Comprehensive Guide on How to Scrape Google Play Store

The No-Code Solution: ScrapeHero Play Store Scraper
The Code-Based Method: Scrape Google Play Store Using Playwright
Why Web Scraping Service Is a Better Choice
FAQs

Scraping the Google Play Store allows developers and businesses to remain competitive. And there are various ways to do so; this article shows you two methods to scrape the Google Play Store.

A no-code solution using ScrapeHero Cloud
A code-based solution using Python Playwright

The No-Code Solution: ScrapeHero Play Store Scraper

If you want a reliable and maintenance-free way to scrape Google Play Store, a no-code tool like ScrapeHero Cloud’s Google Play Store Reviews Scraper can be an excellent choice.

Here’s how to get started with the Google Play Store scraper for free:

1. Log in to your ScrapeHero Cloud account.

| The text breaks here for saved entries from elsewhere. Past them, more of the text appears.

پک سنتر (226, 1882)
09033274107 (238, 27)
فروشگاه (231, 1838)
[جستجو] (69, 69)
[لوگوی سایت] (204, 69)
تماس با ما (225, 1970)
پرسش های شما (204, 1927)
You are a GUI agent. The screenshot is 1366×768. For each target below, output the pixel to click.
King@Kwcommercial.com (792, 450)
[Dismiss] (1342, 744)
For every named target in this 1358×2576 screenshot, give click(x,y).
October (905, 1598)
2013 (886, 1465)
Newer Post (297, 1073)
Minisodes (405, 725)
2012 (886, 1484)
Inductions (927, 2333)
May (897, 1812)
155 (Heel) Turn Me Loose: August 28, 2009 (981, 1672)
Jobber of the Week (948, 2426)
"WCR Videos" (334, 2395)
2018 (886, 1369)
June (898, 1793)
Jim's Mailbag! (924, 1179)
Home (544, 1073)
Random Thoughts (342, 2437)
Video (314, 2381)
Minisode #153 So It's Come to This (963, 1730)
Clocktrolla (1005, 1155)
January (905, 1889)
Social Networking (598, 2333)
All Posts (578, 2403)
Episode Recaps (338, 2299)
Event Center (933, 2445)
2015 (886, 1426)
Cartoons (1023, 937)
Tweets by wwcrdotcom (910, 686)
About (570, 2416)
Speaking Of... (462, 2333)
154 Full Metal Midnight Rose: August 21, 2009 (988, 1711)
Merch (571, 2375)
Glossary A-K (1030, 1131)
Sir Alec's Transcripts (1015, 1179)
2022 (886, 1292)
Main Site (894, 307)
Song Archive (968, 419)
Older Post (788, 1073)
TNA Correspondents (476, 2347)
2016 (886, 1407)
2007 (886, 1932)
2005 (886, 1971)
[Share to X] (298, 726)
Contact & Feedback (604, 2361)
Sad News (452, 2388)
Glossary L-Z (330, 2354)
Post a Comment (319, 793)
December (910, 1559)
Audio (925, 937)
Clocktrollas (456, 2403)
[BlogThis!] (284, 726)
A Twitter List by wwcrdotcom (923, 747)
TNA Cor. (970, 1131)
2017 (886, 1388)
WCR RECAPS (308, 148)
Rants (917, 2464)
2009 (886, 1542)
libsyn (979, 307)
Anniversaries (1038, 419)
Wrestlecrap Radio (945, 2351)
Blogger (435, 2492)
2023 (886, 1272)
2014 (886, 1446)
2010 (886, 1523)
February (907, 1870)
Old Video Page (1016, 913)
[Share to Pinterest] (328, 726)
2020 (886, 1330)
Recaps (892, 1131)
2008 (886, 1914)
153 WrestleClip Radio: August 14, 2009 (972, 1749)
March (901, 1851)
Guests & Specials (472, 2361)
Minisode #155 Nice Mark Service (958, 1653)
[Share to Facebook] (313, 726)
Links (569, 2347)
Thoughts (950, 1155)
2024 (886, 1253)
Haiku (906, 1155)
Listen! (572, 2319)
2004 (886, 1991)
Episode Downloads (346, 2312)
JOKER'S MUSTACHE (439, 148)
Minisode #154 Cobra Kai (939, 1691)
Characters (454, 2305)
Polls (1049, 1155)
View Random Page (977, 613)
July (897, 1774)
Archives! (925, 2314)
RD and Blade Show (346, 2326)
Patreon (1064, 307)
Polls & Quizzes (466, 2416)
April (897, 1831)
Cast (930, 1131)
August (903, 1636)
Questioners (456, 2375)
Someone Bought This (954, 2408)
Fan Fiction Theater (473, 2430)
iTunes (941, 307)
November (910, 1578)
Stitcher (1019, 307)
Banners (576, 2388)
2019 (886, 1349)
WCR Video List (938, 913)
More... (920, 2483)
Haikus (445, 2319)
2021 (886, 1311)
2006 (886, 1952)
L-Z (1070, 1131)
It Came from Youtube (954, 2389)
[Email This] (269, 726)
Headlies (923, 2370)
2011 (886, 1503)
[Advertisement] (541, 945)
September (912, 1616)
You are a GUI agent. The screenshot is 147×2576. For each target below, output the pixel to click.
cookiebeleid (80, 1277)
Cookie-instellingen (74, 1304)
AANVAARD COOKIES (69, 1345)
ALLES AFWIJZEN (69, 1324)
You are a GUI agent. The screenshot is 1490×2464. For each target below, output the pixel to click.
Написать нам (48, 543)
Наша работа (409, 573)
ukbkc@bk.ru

You can easily do so by logging in with Google.

2. Navigate to the Google Play Store Reviews Scraper in the ScrapeHero Apps store.

3. Click on “Create New Project”

4. Go to “https://play.google.com”, search for any product, and copy the URL.

5. Name your project

6. Paste the URL into the scraper’s input.

7. Click “Gather Data” to start the scraper.

The scraper will extract the review details in a few minutes, which you can download in your preferred format (CSV, JSON, Excel)

Besides these, ScrapeHero Cloud’s premium features also include:

1. Cloud Storage Integration: Automatically send your scraped data to services like S3, Google Cloud Storage, etc.
2. Scheduling: Set up periodic scrapes to monitor changes in app rankings and reviews over time.
3. API Integration: Access your structured data directly via an API to feed it to your custom dashboards automatically.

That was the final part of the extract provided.